The article “ Investment Tax Planning for Retirement ” ( JofA, Aug.03, page 63) contains the following statements: “There are some savings options CPAs should encourage clients to avoid. These include tax-deferred annuities, which usually carry high fees…” and “The high fees associated with nonqualified tax-deferred annuities mean they are seldom the best alternative for clients saving for retirement.”
Tax-deferred annuities are some of the most misunderstood investments available today. A few years ago when the stock market fell quickly, clients came to me during tax season with 1099DIVs from mutual fund investments showing sizable income to be reported. The underlying mutual funds had decreased in value by a significant amount. These taxpayers were paying tax on income at ordinary income tax rates of up to 39.6% on investments that had shrunk by as much in value.
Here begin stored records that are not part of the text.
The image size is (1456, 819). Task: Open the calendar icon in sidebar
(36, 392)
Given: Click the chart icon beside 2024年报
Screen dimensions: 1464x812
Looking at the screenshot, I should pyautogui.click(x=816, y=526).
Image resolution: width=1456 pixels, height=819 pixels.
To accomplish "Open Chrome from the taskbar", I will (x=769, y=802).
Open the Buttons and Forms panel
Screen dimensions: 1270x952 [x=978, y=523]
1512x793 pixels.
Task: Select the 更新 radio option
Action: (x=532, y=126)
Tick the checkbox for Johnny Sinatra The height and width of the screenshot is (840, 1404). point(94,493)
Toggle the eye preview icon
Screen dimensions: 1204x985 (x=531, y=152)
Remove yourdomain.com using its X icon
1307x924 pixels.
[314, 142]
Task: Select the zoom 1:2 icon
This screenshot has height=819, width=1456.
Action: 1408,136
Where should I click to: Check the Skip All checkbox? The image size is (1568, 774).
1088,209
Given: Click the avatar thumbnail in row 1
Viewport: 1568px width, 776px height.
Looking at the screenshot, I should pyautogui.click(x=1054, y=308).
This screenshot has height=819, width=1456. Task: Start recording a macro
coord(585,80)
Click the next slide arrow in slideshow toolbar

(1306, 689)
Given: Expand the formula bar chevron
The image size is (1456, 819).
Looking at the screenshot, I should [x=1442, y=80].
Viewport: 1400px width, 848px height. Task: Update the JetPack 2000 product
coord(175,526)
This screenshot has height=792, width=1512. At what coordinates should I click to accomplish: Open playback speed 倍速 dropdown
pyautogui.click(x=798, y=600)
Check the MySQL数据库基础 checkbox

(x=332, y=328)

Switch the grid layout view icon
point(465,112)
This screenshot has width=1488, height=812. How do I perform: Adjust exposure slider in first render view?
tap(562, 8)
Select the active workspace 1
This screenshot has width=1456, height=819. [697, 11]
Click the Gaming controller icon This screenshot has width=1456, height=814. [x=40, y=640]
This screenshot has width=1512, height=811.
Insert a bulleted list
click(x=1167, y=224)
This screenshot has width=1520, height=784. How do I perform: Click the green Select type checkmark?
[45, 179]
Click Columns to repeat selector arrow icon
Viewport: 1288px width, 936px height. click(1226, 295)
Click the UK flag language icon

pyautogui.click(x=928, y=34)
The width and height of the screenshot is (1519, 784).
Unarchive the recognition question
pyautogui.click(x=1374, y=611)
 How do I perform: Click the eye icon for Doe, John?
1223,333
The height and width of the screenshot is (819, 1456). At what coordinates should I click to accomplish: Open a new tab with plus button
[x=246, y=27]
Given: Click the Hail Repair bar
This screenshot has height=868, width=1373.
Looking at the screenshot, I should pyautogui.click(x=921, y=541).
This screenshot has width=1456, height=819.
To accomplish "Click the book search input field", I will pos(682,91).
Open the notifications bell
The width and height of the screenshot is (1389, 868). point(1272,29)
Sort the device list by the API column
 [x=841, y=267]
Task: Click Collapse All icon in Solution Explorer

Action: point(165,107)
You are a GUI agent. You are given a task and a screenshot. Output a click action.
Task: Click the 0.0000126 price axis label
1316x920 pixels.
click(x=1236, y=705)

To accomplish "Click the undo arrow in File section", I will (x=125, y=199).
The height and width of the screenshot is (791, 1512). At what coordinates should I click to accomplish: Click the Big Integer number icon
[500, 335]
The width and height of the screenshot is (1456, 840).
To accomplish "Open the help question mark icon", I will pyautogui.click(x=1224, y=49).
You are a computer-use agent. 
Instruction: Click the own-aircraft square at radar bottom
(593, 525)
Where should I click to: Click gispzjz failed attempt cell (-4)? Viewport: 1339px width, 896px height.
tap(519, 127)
These were not happy times.
Had these same taxpayers been invested in those same mutual funds through a tax-deferred annuity, the funds would have shrunk but they would not have had to pay tax on phantom income.
The high fees referred to in the article also provide guaranteed minimums or set points in many products. Illustrations that show the benefit of tax deferral in the investment often offset such high fees. In many cases the high fees are merely 1.5% more than an investment in the same mutual funds outside the deferred instrument.
Many CPAs now have securities and insurance licenses and offer these products to their clients. It is disheartening to see that an article in our professional journal would make two such bold, blanket statements about products we recommend to our clients under the right circumstances. Maybe such an article is how insurance salespeople ended up with the “chartreuse coat, fast-talking” reputation they have had to bear for so many years.